What Happened
In February 2026, San Diego Eye Bank disclosed a ransomware attack. The compromised data reportedly includes patient and donor data.
Donor data in healthcare is sensitive and subject to specific regulations. HIPAA breach notification requirements apply.
Timeline
- February 2026 — San Diego Eye Bank discloses ransomware attack affecting patient and donor data
Impact and Risk Assessment
For Individuals
Patients and tissue donors had their personal and health data exposed. Donor data is particularly sensitive and subject to enhanced privacy expectations.
For Organisations
San Diego Eye Bank faces operational disruption to essential tissue banking services in addition to HIPAA compliance obligations.

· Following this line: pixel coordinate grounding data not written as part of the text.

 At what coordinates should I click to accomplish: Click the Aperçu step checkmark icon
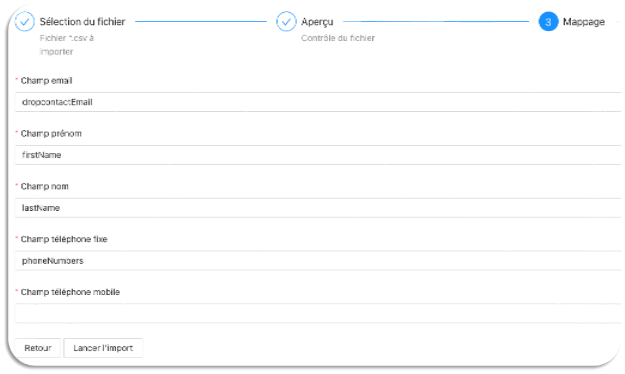pyautogui.click(x=286, y=22)
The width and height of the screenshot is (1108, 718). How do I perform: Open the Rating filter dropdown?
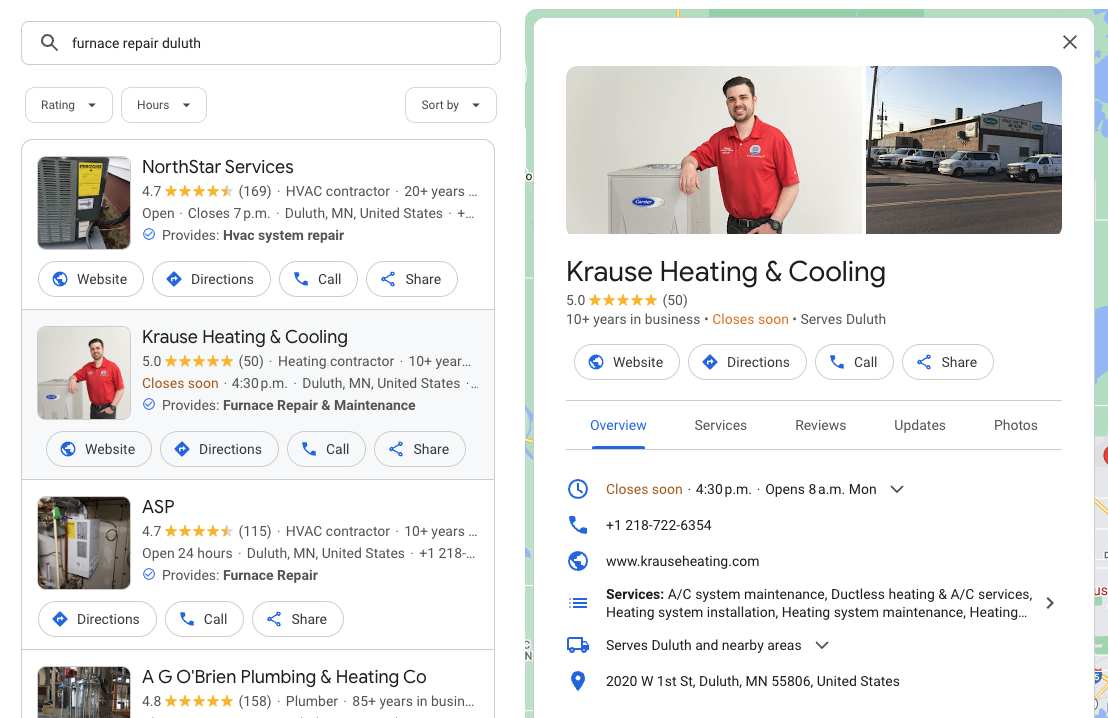(x=69, y=105)
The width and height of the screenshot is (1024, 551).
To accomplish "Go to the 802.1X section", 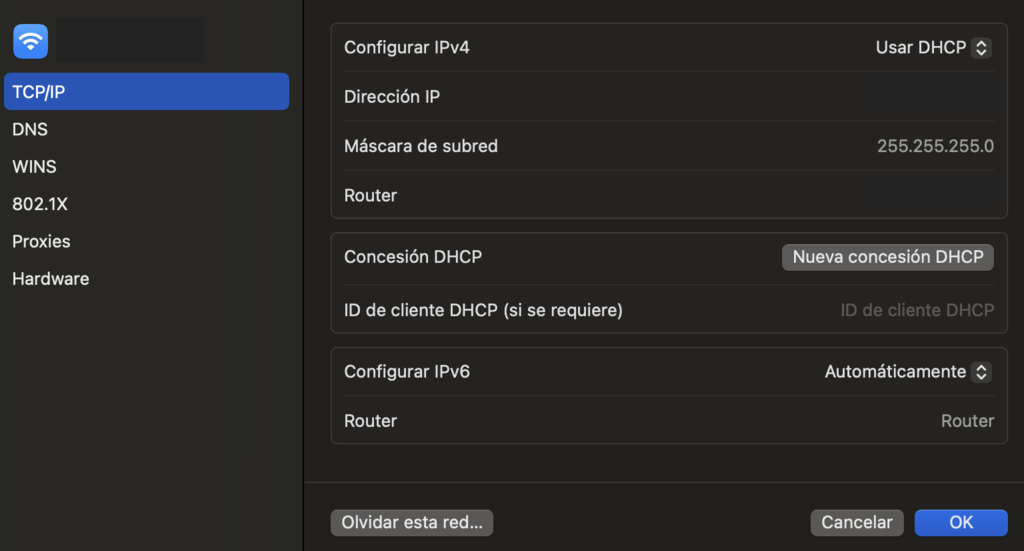I will point(39,204).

Ransomware disruption to tissue banking operations could have downstream effects on transplant surgery schedules.
Regulatory Context
HIPAA breach notification requirements apply. Tissue banking is also subject to FDA oversight regarding donor screening and record-keeping.
What Should You Do?
For Individuals
- If you are a patient or donor of San Diego Eye Bank, monitor any notifications and take advantage of support services offered.
For Security Professionals
- Non-profit healthcare organisations should implement ransomware preparedness measures proportionate to the sensitivity of data they hold, regardless of their size or funding constraints.
Learnings and Recommendations
Eye tissue banking organisations hold sensitive donor and patient data. Ransomware groups continue to target healthcare organisations regardless of their size or specialisation.